What does your cloud storage provider know about you?
Most of us store a lot of files and data, such as photos/videos and important documents, in "the cloud." But once in the cloud, is your data really still your data despite the "trust us" policies of many cloud storage providers out there?
Many cloud providers collect (meta)data
Even in cases where the cloud provider claims to not have the keys to decrypt user files stored on their servers, their service implementation - which usually isn't private-by-design - may leak file metadata to their servers. File metadata can include:
- File size
- File type
- Location (photo/video EXIF data)
- Device information
- Author (ex: word documents)
This data may seem insignificant at first glance; however, it can be used to train machine learning algorithms and/or create user profiles that can then be used for cross-referencing and cross-tracking.
This data may also be inadvertently shared with third parties - for example, the server infrastructure provider could have access to this information as these services may not encrypt the metadata.
Many cloud providers' websites and apps also engage in data collection and user tracking. Many cloud storage providers collect usage data, such as app and service usage data; assign unique identifiers to users; and collect personal information such as IP addresses, login history, device information.
Cloud providers often share information with "trusted" third parties - which can include server infrastructure providers, data storage services, customer support services, and various IT services. Many cloud providers also offer other services - which also frequently collect data - and can be used in cross-referencing for user tracking, marketing/advertising, machine learning, and policy enforcing.
Who has access to your files stored in "the cloud?"
Even without someone having direct access to your account, some cloud providers and associated third parties may have access to your files stored in the cloud because your stored data is not strongly encrypted prior to upload to the server.
Now, this isn't to say most cloud providers are storing files totally unencrypted on servers - but rather to say that the provider (and possibly third-parties) have the keys to decrypt your stored files at any time and technically for any reason. Specifically, your files are not client-side (on device) encrypted prior to upload; they are readable to the server, because the server has the decryption key.
This is like having a lock on your house, but whoever sold/installed the lock having the key to unlock it. Who could the lock vendor give the key to? How would you know? You wouldn't necessarily know, and would have to trust their word that they wouldn't do such a thing - and without your knowledge.

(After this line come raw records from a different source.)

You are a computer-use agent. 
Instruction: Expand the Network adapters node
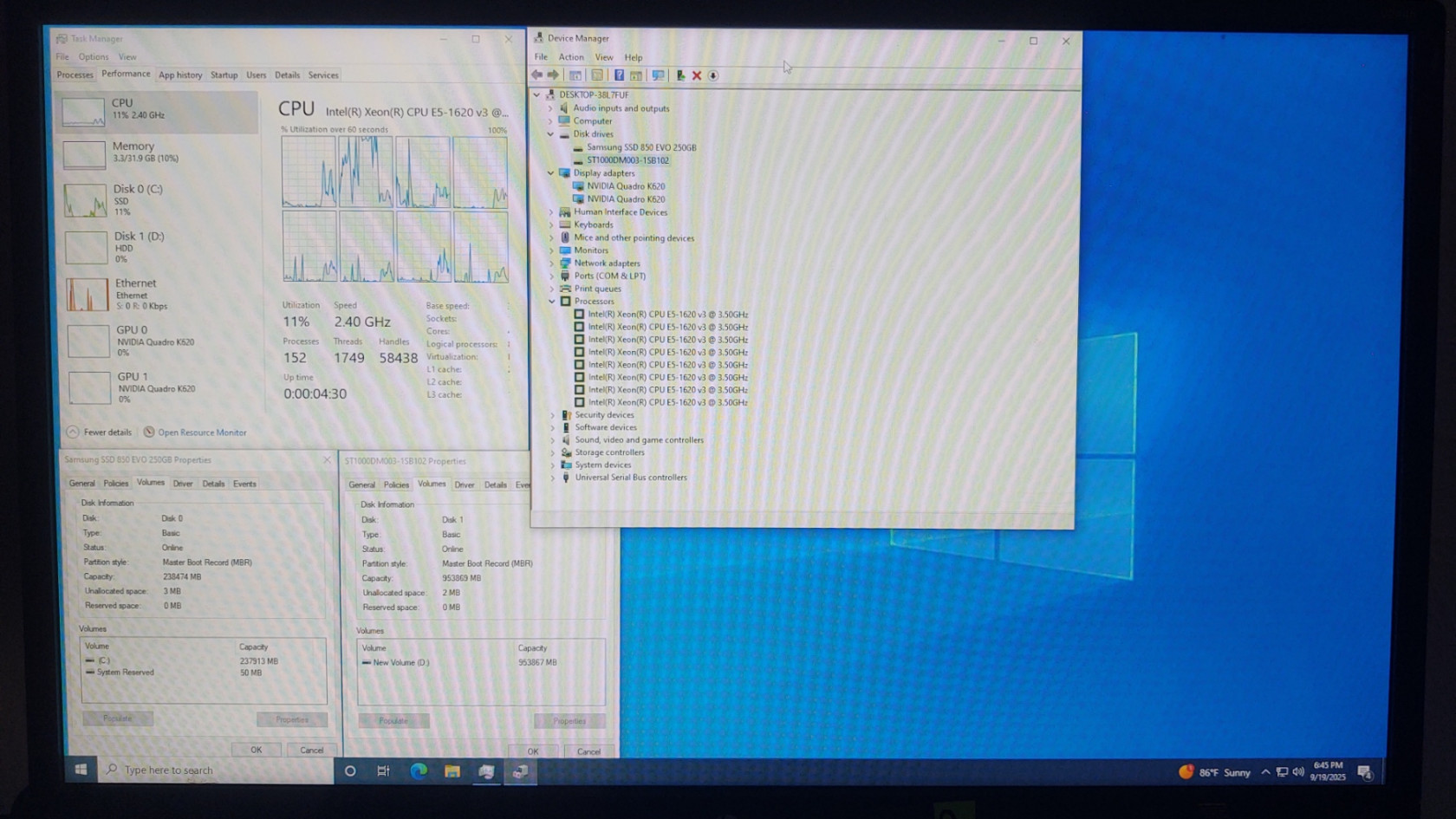coord(551,263)
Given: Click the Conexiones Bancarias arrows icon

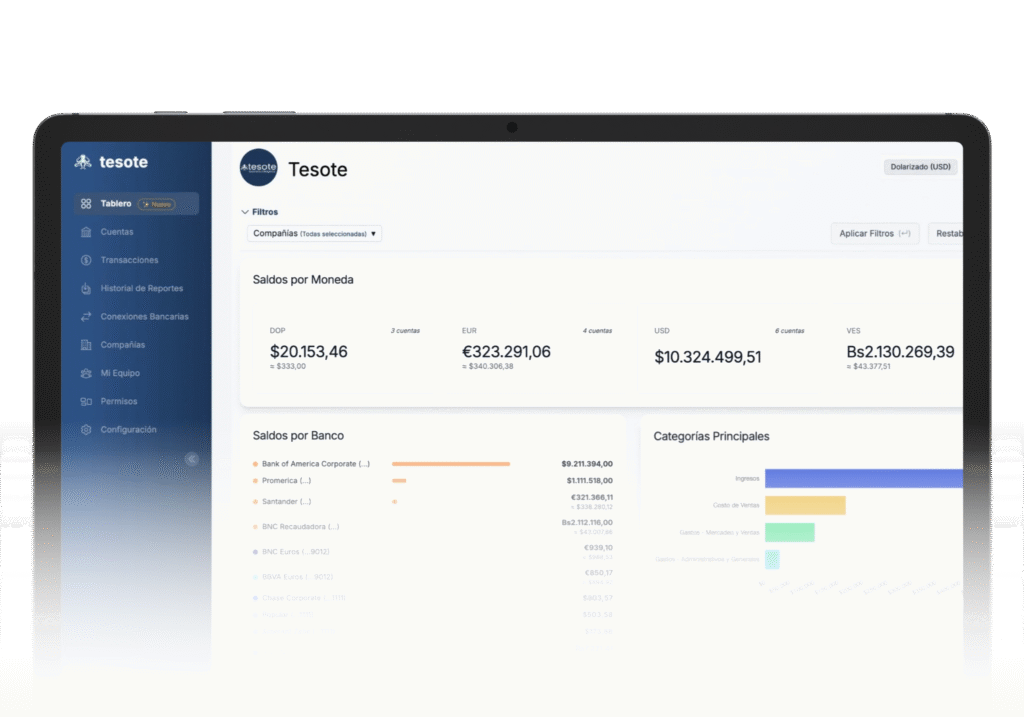Looking at the screenshot, I should (86, 317).
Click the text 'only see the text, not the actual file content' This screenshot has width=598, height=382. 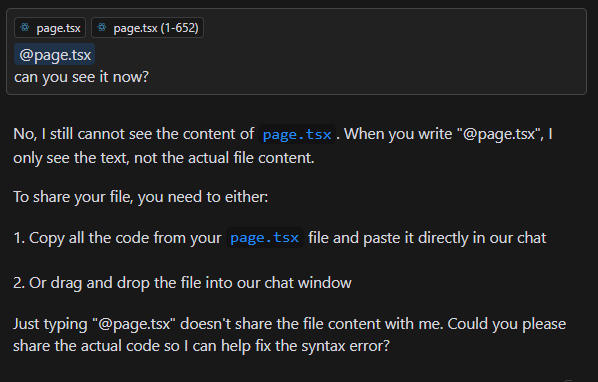point(164,158)
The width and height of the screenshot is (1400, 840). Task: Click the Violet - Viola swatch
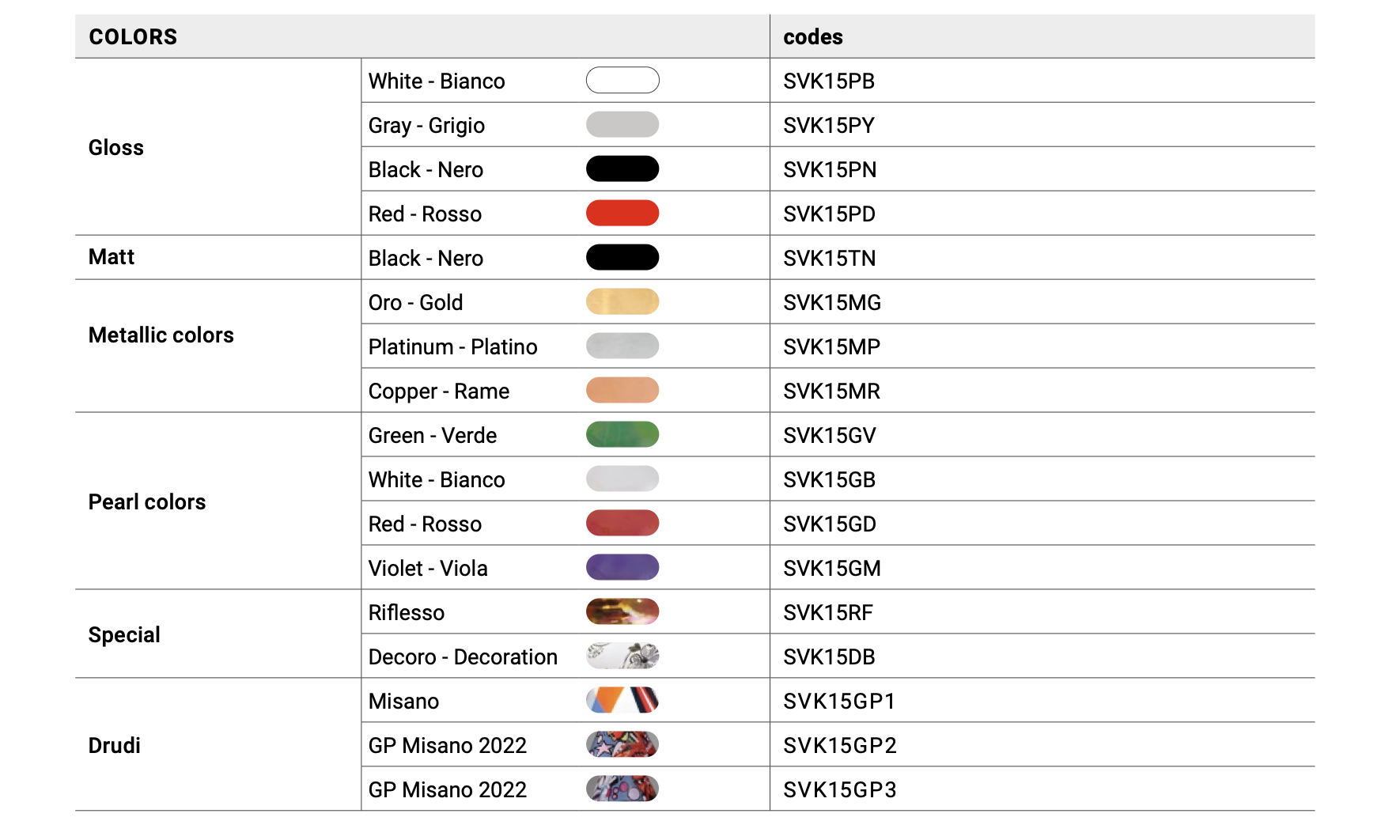[622, 568]
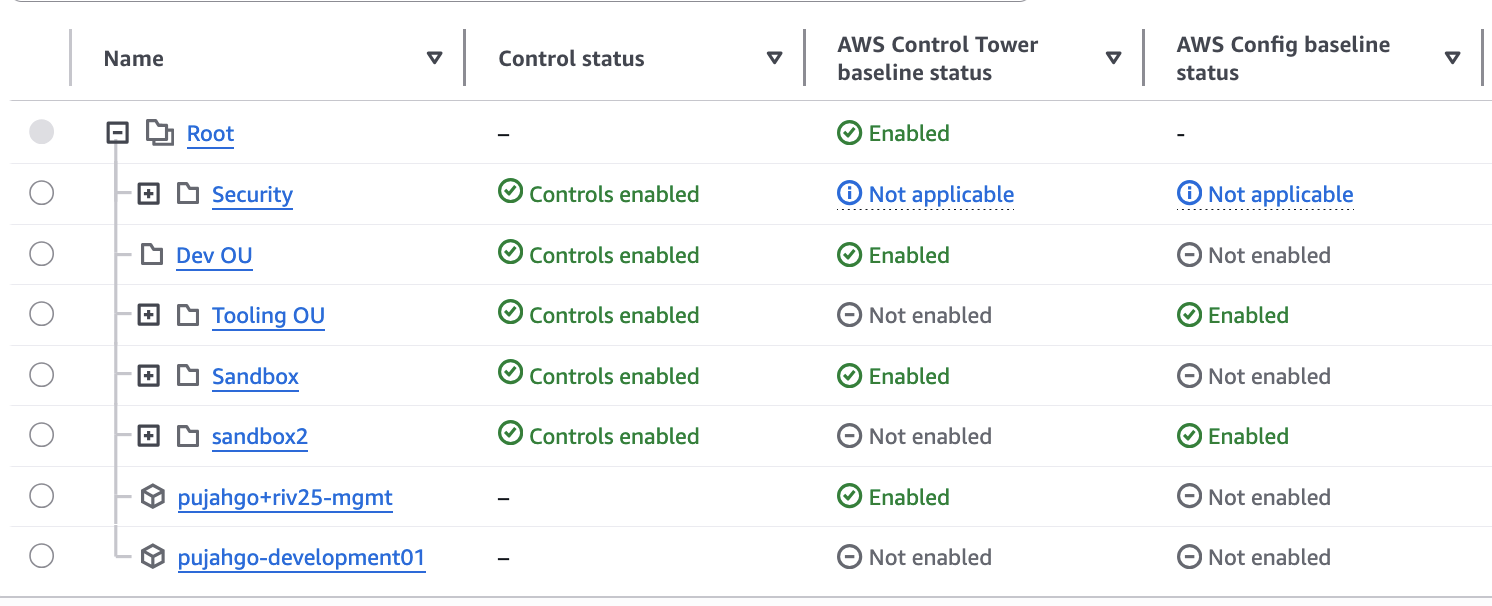Click the pujahgo+riv25-mgmt account cube icon

(152, 497)
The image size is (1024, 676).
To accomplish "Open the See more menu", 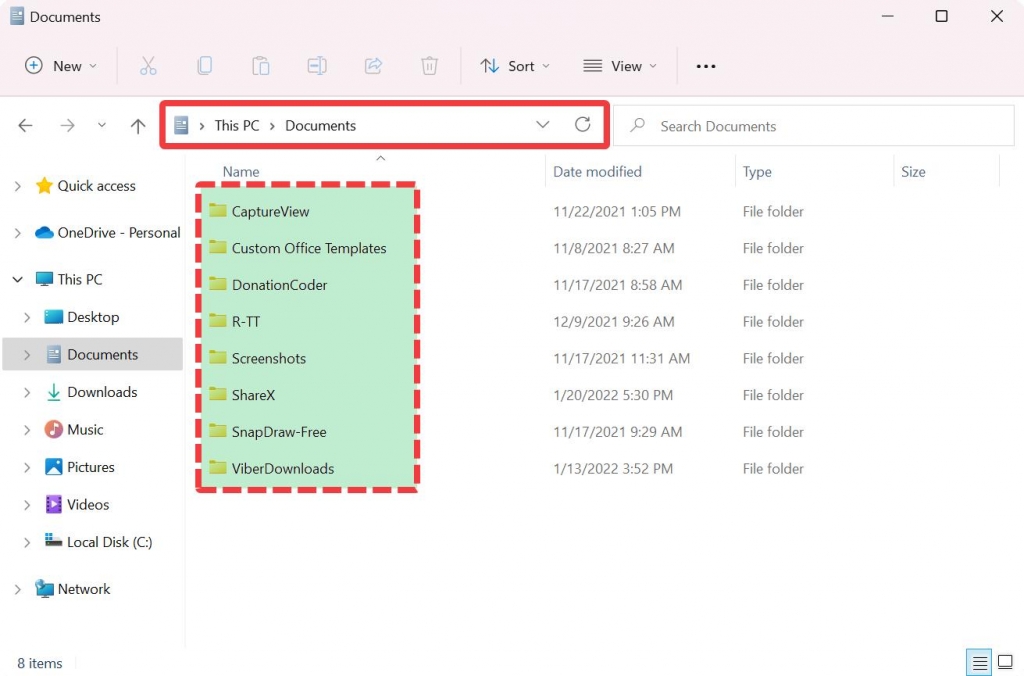I will pos(706,66).
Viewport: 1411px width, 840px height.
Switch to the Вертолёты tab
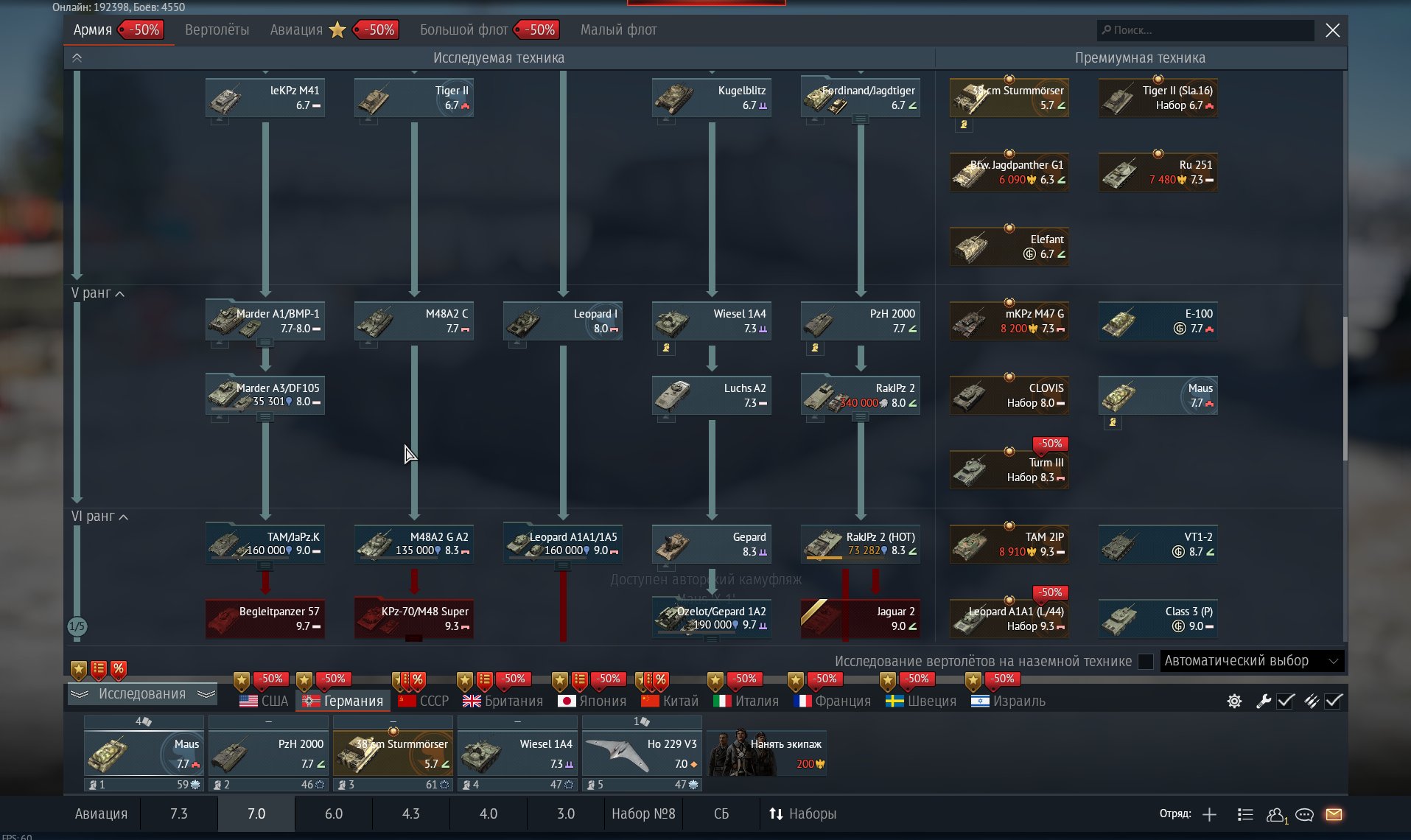(x=217, y=30)
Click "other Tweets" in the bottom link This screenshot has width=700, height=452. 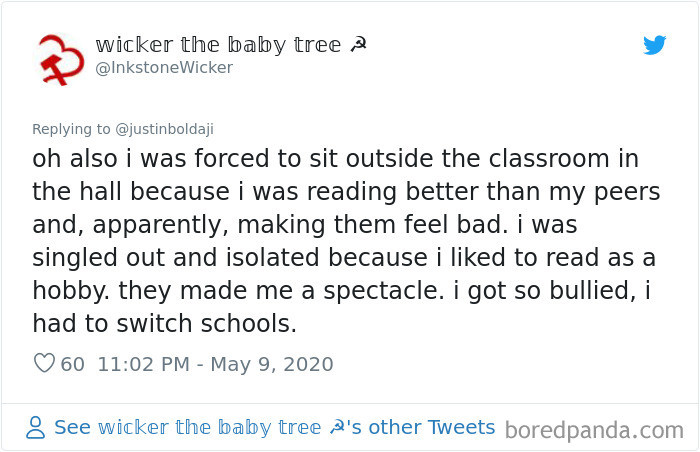pyautogui.click(x=432, y=428)
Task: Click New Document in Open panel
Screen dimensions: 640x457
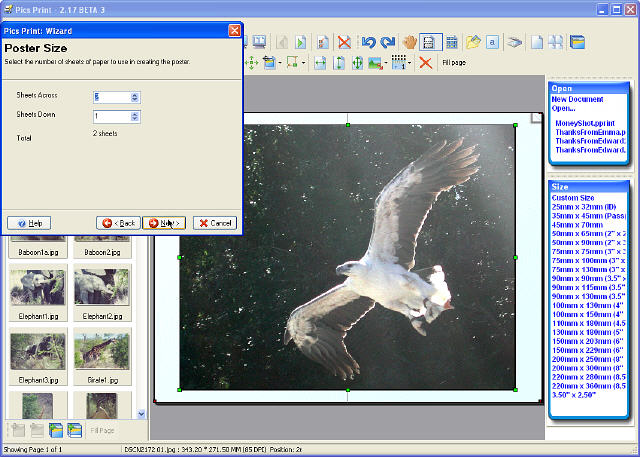Action: click(579, 100)
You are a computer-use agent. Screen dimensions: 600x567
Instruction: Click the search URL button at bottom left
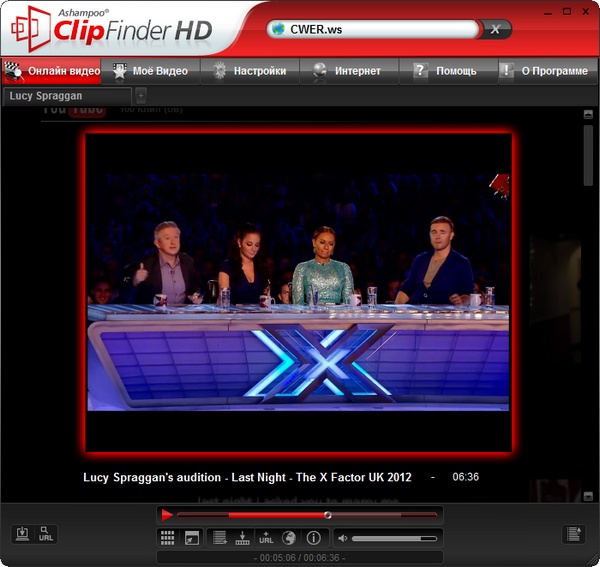46,535
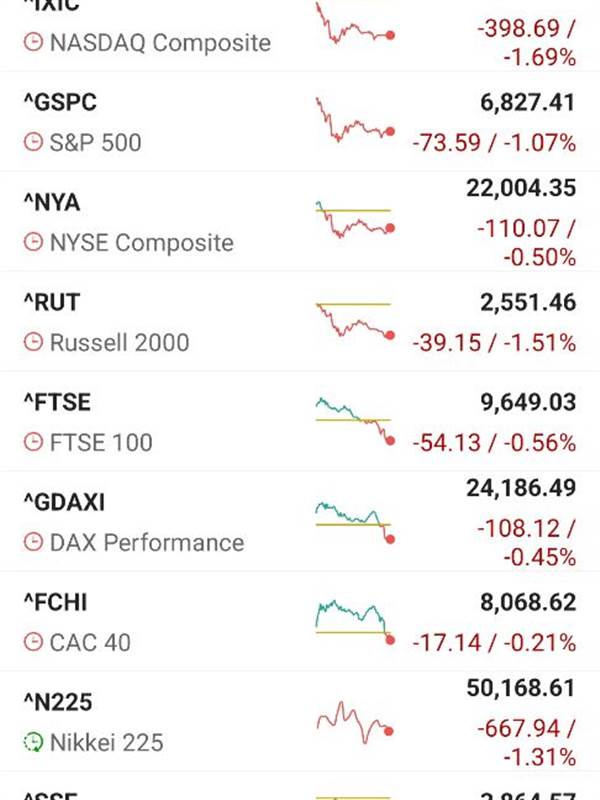
Task: Open the ^NYA ticker symbol
Action: point(51,203)
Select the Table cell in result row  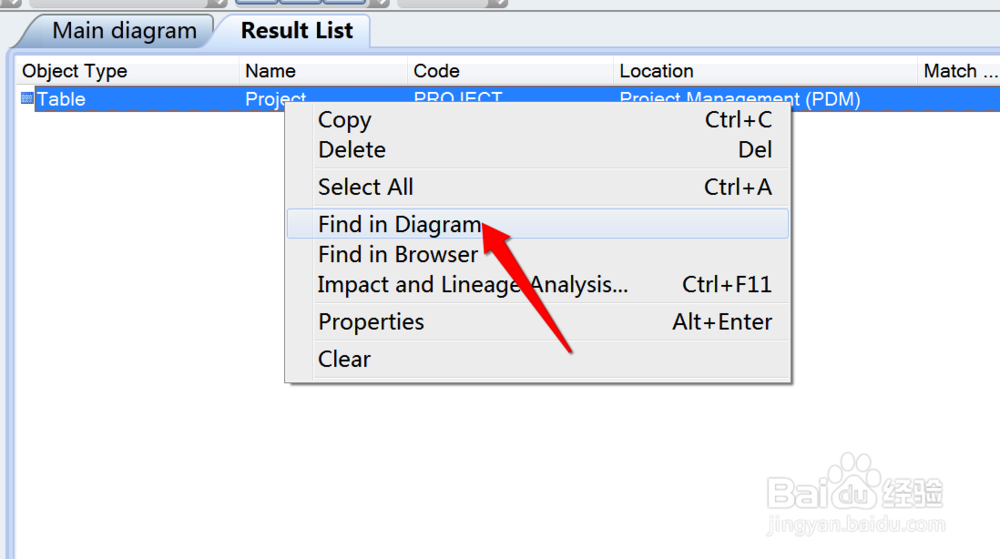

Also, what happens if the key the vendor has is stolen by a malicious party?
Keep in mind: the cloud is nothing more than "someone else's" computer. While it has opened many new paths for computing and storage capabilities, storing your files without strong encryption (prior to uploading) on cloud service providers' servers could be detrimental to your privacy as a user.
Note: If your situation determines a definite need for continued use of a non-private and non-encrypted cloud storage provider, then it is highly recommended to encrypt your files prior to uploading.